I want to consolidate records based on a time gap of 5 minutes between the current row-end date and the next row start date. How can I achieve this T-SQL?
Before Consolidation, the table is like below –
x
+---------+------------------+------------------+
| EventId | StartTime | EndTime |
+---------+------------------+------------------+
| 1 | 2020-11-05 10:05 | 2020-11-05 10:08 |
| 2 | 2020-11-05 10:15 | 2020-11-05 10:17 |
| 3 | 2020-11-05 10:20 | 2020-11-05 10:24 |
| 4 | 2020-11-05 10:25 | 2020-11-05 10:30 |
| 5 | 2020-11-05 10:40 | 2020-11-05 10:48 |
| 6 | 2020-11-05 10:58 | 2020-11-05 11:05 |
+---------+------------------+------------------+
It should look like below after consolidation –
| Consolidated StartTime | Consolidated EndTime |
|------------------------|----------------------|
| 2020-11-05 10:05 | 2020-11-05 10:08 |
| 2020-11-05 10:15 | 2020-11-05 10:30 |
| 2020-11-05 10:40 | 2020-11-05 10:48 |
| 2020-11-05 10:58 | 2020-11-05 11:05 |
Advertisement
Answer
This is a type of gaps-and-islands problem.

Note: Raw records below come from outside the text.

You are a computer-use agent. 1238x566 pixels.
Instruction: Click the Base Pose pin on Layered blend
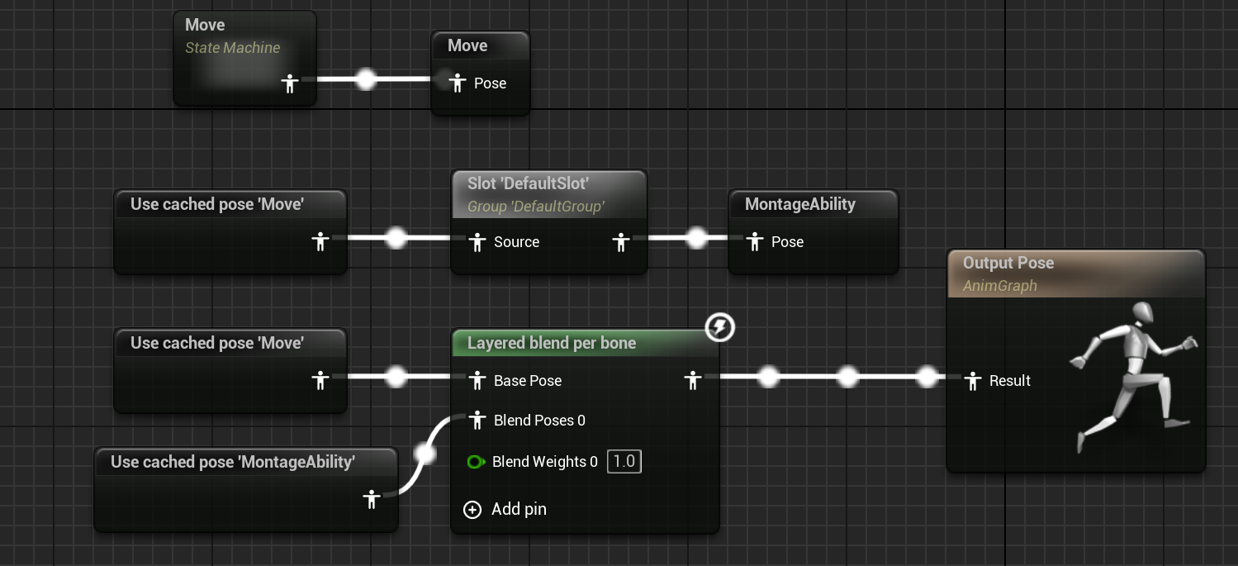click(x=477, y=381)
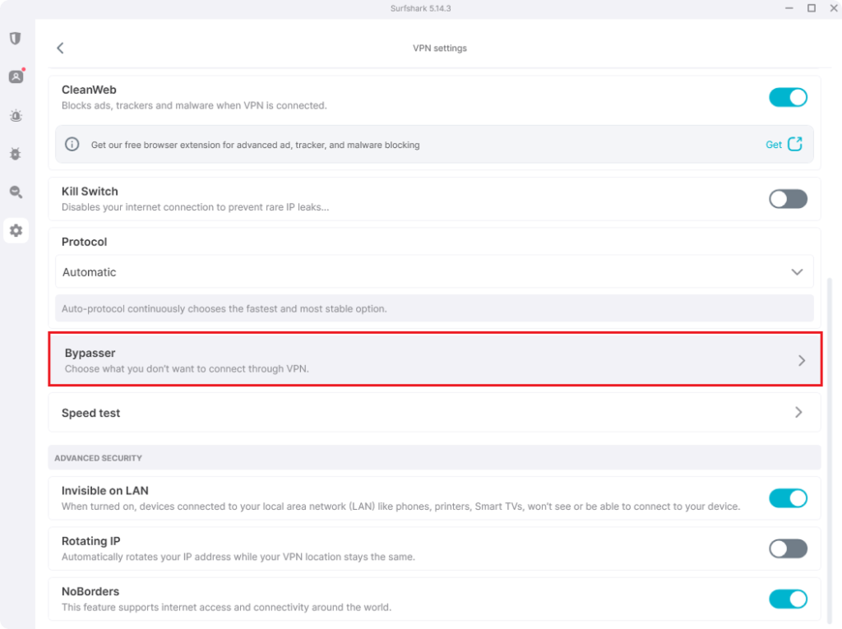Select the Settings gear in sidebar
This screenshot has height=629, width=842.
tap(16, 231)
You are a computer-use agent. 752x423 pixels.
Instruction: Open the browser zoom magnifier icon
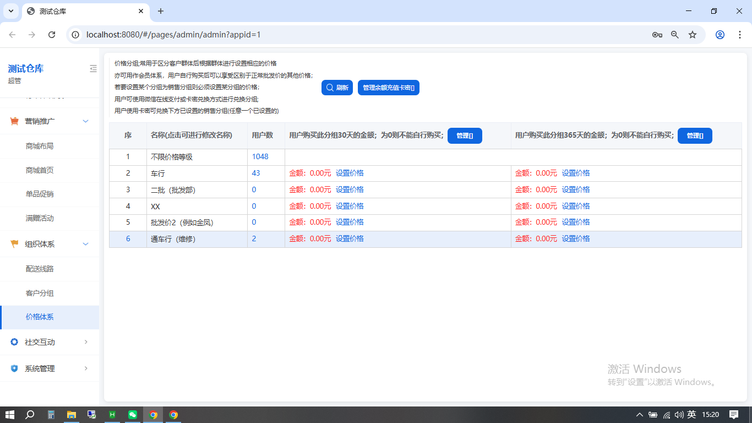coord(675,35)
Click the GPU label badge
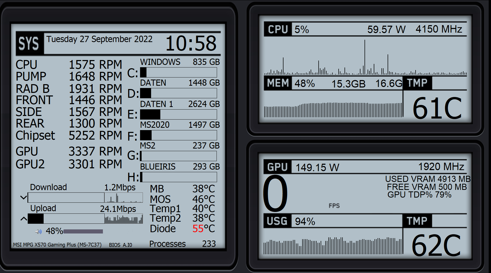 (x=277, y=167)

For this problem, use lag()
and a cumulative sum:
select min(starttime), max(endtime)
from (select t.*,
sum(case when prev_endtime >= dateadd(minute, 5, starttime) then 0 else 1 end) over
(order by eventid) as island_num
from (select t.*,
lag(endtime) over (order by eventid) as prev_endtime
from t
) t
) t
group by island_num;
The lag()
gets the previous endtime
for comparison. The middle query determines when a new “island” starts. This occurs when there is more than 5 minutes between the previous endtime
and current starttime
. The outer query then aggregates to get the final result.